→ **Task description**
Return each line of the entries below that contains the word "perform". Case matters.

→ **The data**
============

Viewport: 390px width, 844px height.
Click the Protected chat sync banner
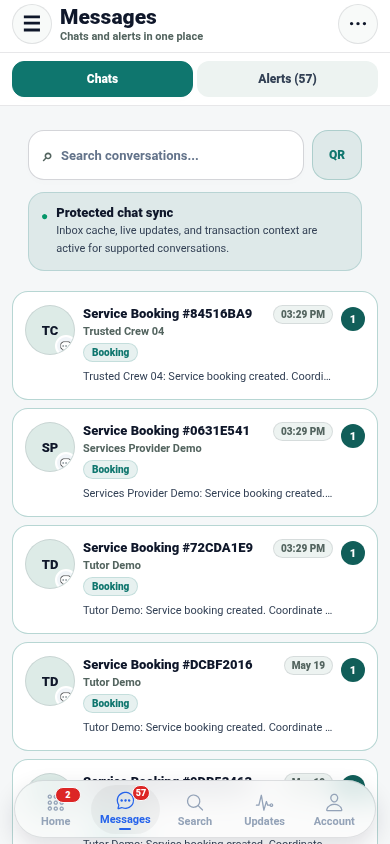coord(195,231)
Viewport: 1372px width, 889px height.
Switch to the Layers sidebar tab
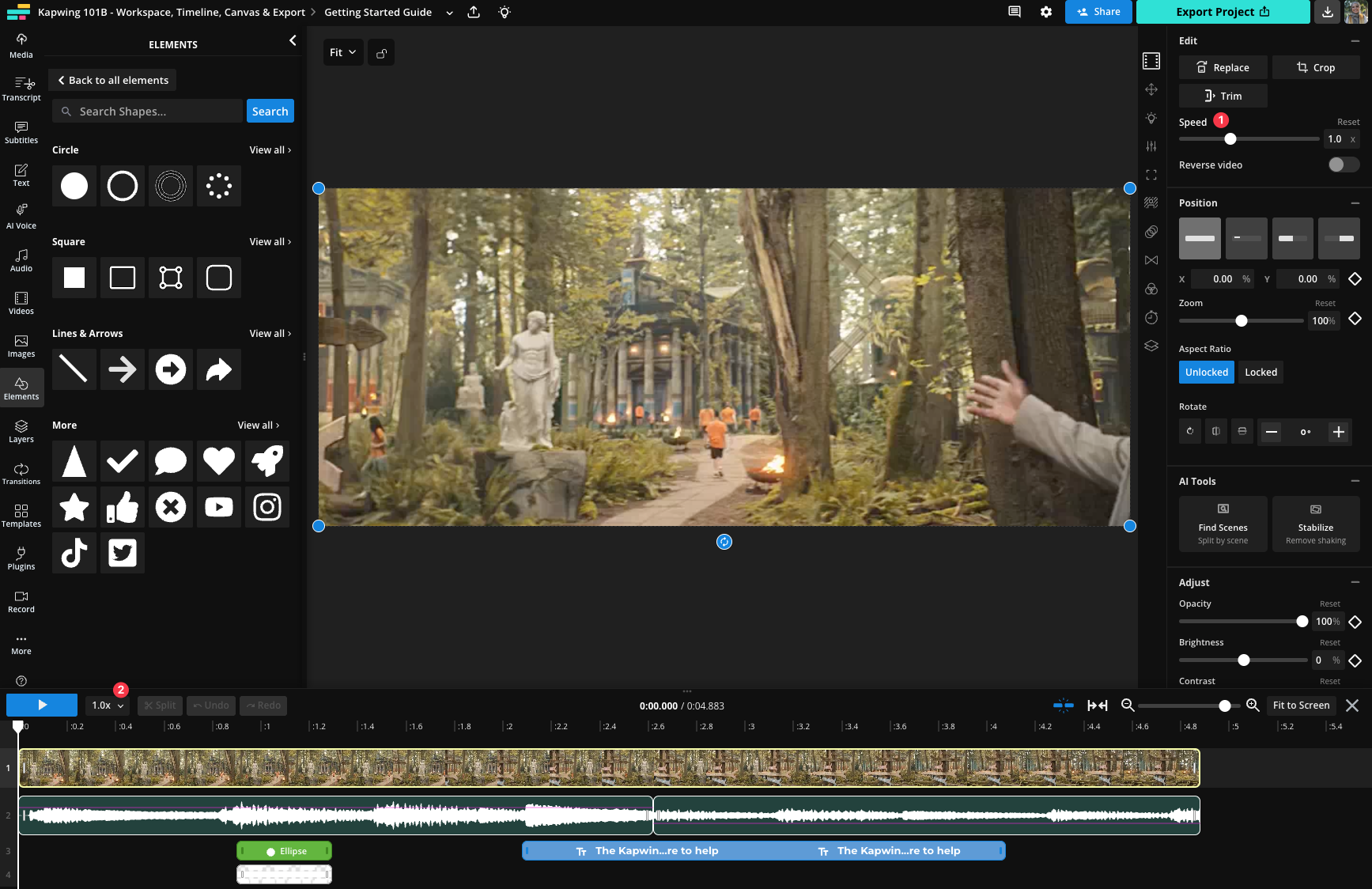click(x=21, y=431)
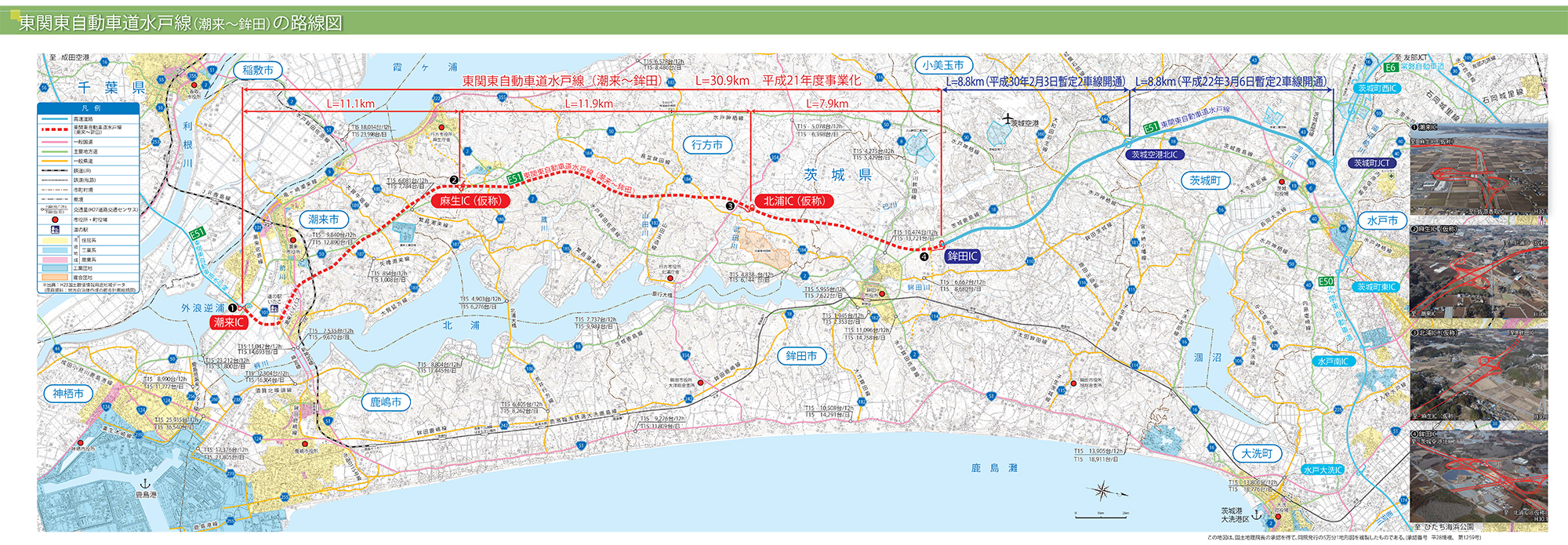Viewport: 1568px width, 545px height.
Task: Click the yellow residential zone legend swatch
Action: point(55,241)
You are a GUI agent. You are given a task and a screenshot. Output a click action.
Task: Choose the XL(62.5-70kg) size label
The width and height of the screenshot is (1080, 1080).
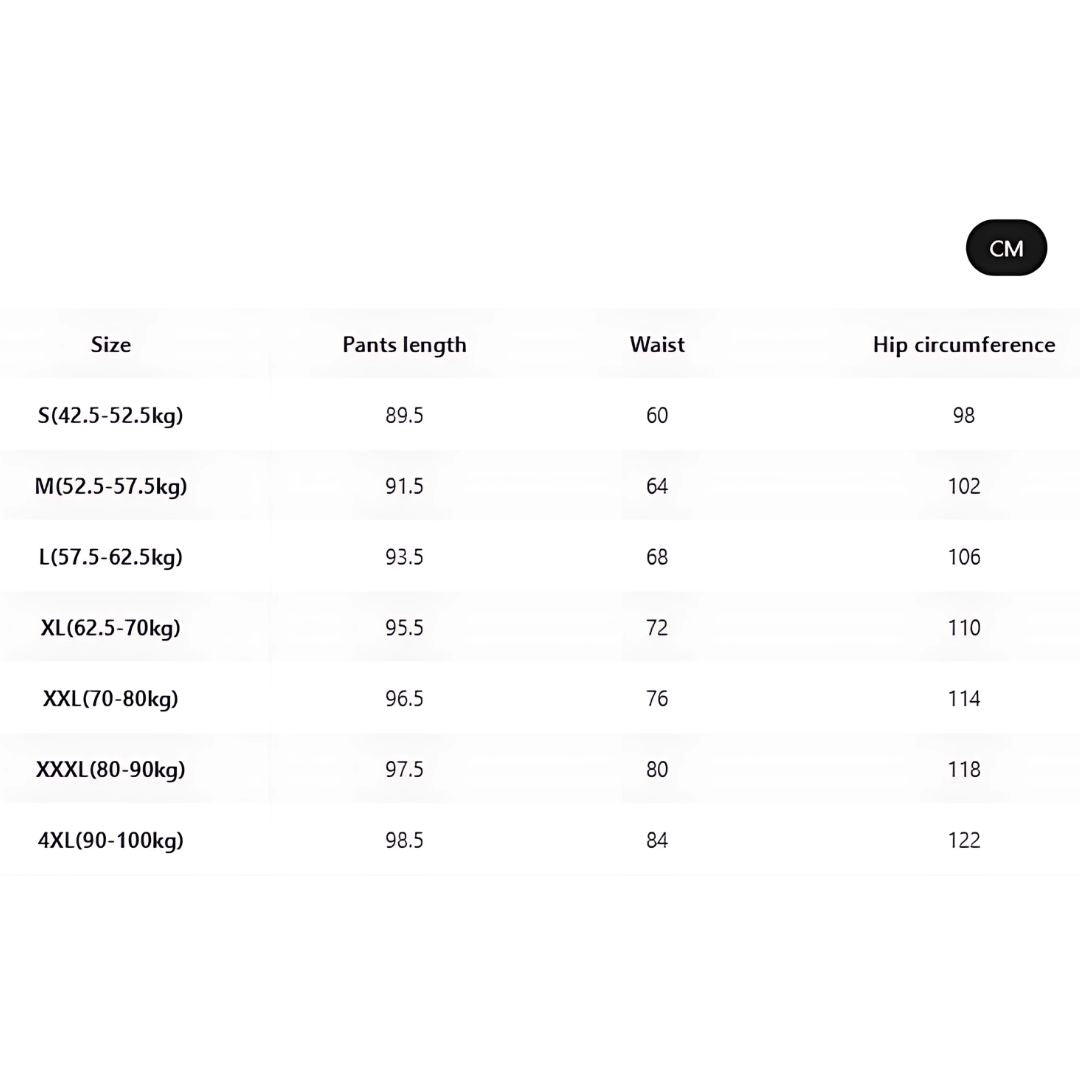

============

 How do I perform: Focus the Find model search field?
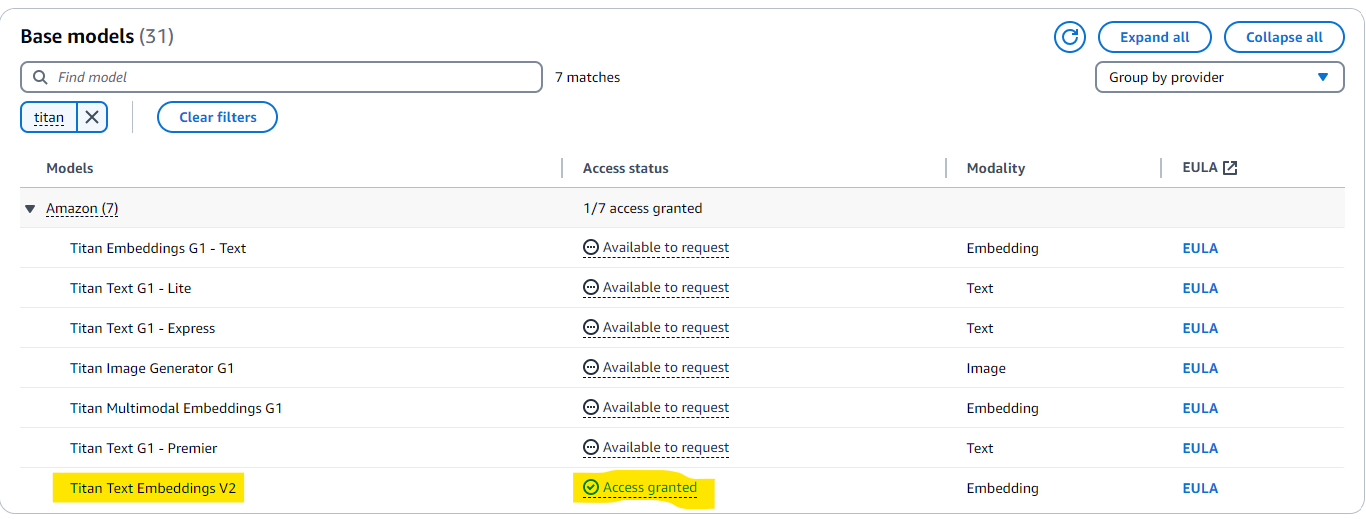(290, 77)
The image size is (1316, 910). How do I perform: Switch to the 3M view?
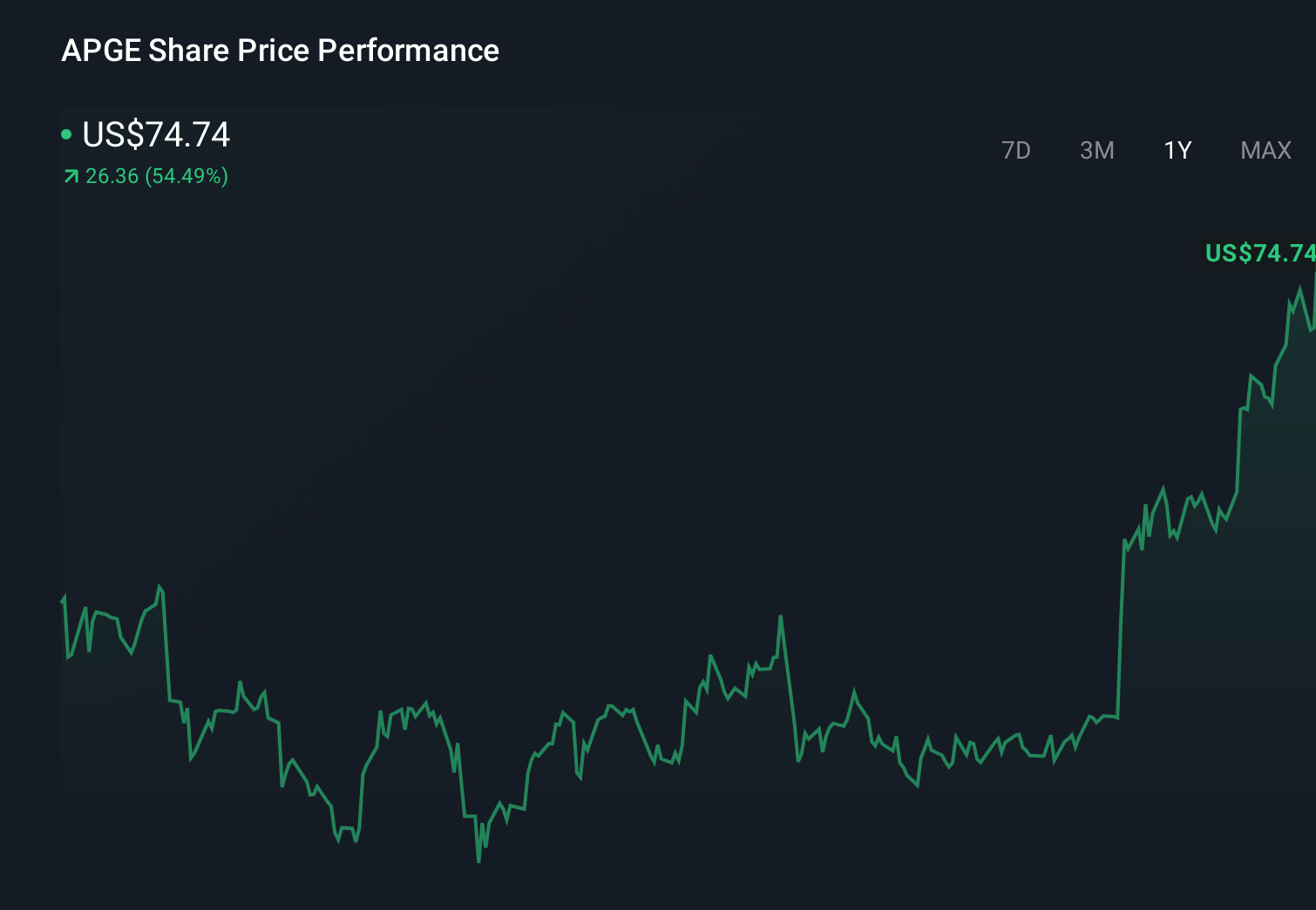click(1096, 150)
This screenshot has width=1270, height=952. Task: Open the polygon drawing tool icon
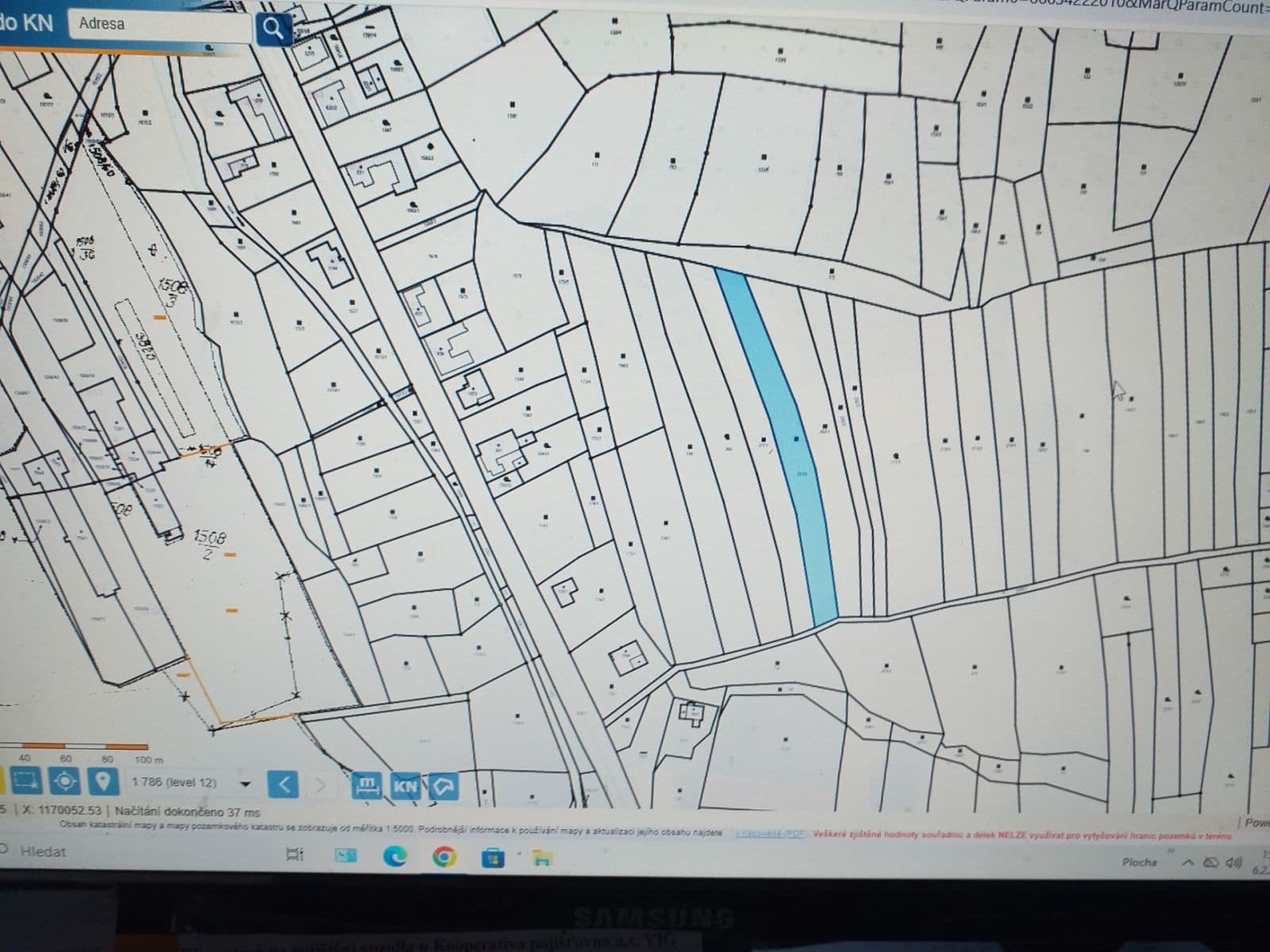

============

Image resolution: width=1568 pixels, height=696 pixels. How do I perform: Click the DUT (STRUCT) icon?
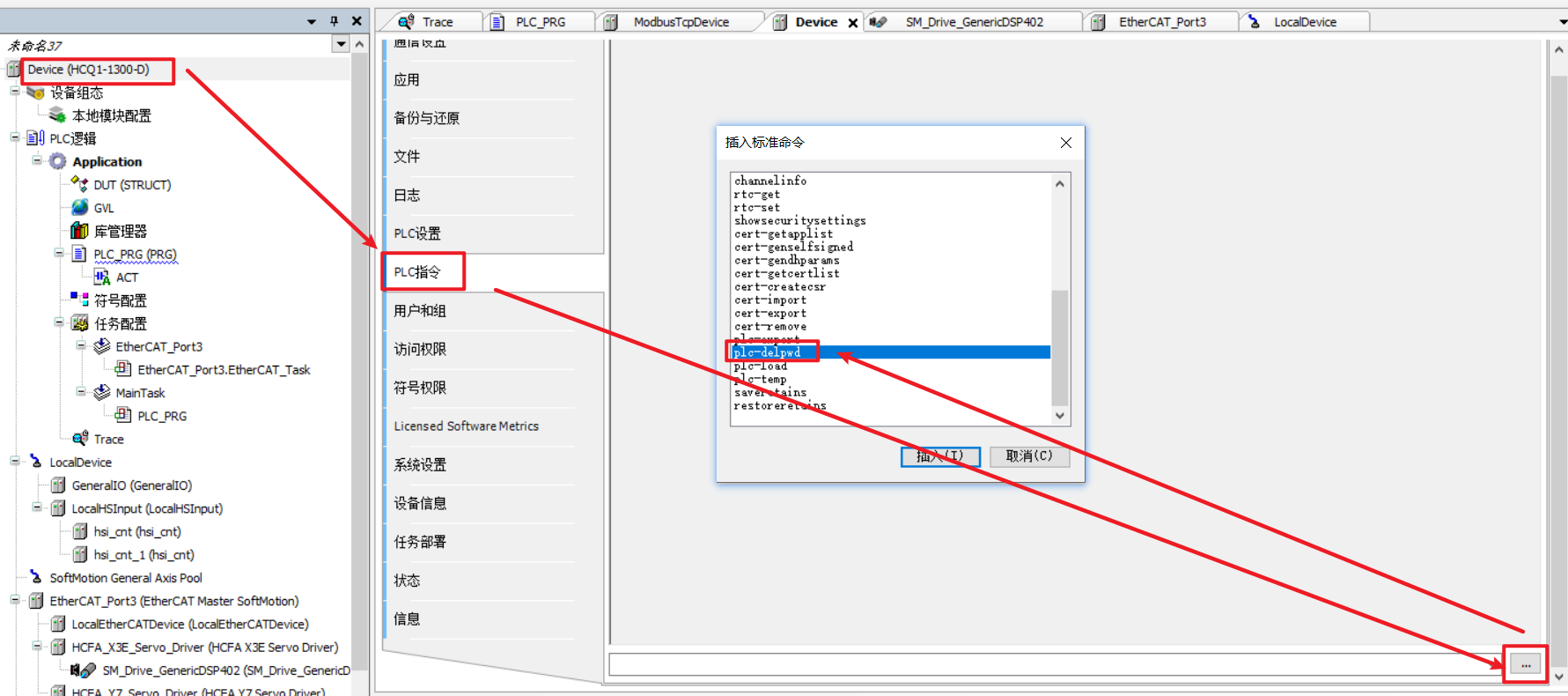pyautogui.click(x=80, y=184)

============

→ **Reply**
 How do I perform: Focus the Find model search field?
The image size is (1316, 910). How do I perform: Switch to the 3M view?
Image resolution: width=1568 pixels, height=696 pixels. How do I perform: Click the DUT (STRUCT) icon?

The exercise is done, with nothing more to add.